No horizonte relevante de política monetária, que atualmente é o quarto trimestre de 2027, a inflação projetada é de 3,7%. As projeções de inflação aumentaram consideravelmente desde março, em 0,5 ponto percentual, devido a fatores como a surpresa com o IPCA, a estimativa mais elevada para o hiato do produto e o aumento nos preços do petróleo e commodities.
“Por outro lado, a trajetória mais alta considerada para a taxa Selic e a apreciação cambial ajudaram a atenuar esse aumento”, acrescentou o BC.
Crédito
A projeção para o crescimento do saldo de crédito para pessoas físicas e jurídicas em 2026 foi mantida em 9%. O BC revisou para baixo a expectativa de crescimento do crédito livre, que foi compensada por um aumento no crédito direcionado.
No crédito livre, os bancos têm liberdade para emprestar o dinheiro captado no mercado, enquanto o crédito direcionado, com regras definidas pelo governo, é destinado a setores como habitação, agricultura e microcrédito.
O crescimento esperado para o crédito livre diminuiu 0,3 ponto percentual, para 7,8%, com revisões para baixo no segmento de pessoas jurídicas e para cima no de pessoas físicas. Para as famílias, os novos programas do governo, como o Move Brasil, que beneficia motoristas de aplicativos e taxistas, devem ter um impacto positivo sobre o saldo de crédito.
Por outro lado, a projeção para o crédito direcionado aumentou 0,5 ponto percentual, para 10,7%, com foco no financiamento às empresas, especialmente no programa Desenrola para Micro e Pequenas Empresas, que facilitou as condições de contratação.
Apesar do aumento, a previsão ainda indica uma desaceleração do crédito pelo segundo ano consecutivo. O saldo do crédito no Sistema Financeiro Nacional (SFN) cresceu 10,3% em 2025, abaixo da variação de 11,5% observada em 2024.
“A desaceleração esperada é consistente com o cenário econômico e os efeitos da política monetária, em um contexto de elevado endividamento e comprometimento de renda”, explicou o BC.
Contas externas
A projeção de déficit em transações correntes foi reduzida, passando de R$ 58 bilhões para US$ 56 bilhões (2,1% do PIB) em 2026. O aumento do saldo comercial, impulsionado pela alta do preço do petróleo, é o principal fator para essa revisão.
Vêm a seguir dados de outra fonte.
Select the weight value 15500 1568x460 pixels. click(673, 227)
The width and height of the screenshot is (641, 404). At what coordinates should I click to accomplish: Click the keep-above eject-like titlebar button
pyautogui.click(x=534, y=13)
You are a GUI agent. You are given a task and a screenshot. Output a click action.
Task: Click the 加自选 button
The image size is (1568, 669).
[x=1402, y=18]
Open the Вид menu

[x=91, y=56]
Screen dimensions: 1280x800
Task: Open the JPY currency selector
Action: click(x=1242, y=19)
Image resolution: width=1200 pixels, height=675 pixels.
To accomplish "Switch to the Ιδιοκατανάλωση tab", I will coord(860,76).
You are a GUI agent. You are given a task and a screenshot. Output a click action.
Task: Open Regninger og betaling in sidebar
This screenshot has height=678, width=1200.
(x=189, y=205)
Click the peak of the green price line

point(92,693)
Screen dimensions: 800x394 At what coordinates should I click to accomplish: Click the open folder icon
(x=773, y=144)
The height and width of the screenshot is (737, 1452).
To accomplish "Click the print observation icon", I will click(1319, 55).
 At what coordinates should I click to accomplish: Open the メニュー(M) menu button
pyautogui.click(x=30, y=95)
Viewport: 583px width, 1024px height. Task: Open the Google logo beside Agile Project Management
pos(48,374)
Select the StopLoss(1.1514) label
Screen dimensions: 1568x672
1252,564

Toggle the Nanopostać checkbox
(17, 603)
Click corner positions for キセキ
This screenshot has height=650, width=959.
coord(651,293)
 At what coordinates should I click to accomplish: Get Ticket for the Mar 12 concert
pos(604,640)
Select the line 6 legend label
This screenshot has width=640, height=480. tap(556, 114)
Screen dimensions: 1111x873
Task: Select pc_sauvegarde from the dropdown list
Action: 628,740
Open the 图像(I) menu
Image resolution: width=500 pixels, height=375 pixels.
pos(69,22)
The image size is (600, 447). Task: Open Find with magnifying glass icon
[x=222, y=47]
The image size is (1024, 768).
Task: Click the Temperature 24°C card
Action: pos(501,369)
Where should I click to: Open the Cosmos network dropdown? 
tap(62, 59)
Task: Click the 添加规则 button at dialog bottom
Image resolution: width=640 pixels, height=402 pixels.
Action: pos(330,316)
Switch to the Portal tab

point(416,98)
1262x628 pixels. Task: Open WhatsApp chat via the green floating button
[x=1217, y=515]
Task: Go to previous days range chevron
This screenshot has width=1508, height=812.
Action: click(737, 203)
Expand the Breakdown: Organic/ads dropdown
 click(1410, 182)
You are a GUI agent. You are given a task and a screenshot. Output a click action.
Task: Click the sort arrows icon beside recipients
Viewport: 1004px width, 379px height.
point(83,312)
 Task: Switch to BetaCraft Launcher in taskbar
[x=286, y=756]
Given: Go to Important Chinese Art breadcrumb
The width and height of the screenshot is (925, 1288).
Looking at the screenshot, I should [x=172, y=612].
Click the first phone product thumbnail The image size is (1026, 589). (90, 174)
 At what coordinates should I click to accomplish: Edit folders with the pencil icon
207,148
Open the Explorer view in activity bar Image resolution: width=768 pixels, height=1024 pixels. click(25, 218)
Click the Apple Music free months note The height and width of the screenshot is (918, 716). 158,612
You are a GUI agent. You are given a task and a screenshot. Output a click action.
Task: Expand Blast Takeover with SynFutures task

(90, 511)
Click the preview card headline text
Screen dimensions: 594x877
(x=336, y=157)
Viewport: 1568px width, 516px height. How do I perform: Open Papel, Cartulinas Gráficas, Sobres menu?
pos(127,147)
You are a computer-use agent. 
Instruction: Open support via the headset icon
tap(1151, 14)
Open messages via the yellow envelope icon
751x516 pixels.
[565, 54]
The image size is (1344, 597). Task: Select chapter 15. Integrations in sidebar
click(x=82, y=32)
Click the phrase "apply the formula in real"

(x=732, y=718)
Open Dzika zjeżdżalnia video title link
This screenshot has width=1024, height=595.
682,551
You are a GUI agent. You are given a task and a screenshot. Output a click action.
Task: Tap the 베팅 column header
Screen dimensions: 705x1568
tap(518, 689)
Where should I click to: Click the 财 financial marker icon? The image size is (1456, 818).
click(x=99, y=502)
O valor projetado para as exportações deve aumentar devido ao crescimento do volume esperado e à perspectiva de preços mais altos.
“Em termos de volume, espera-se um crescimento maior em produtos básicos, alinhado com a expectativa para a produção agrícola. Nos preços, destaca-se o aumento em commodities como soja e milho”, concluiu o BC.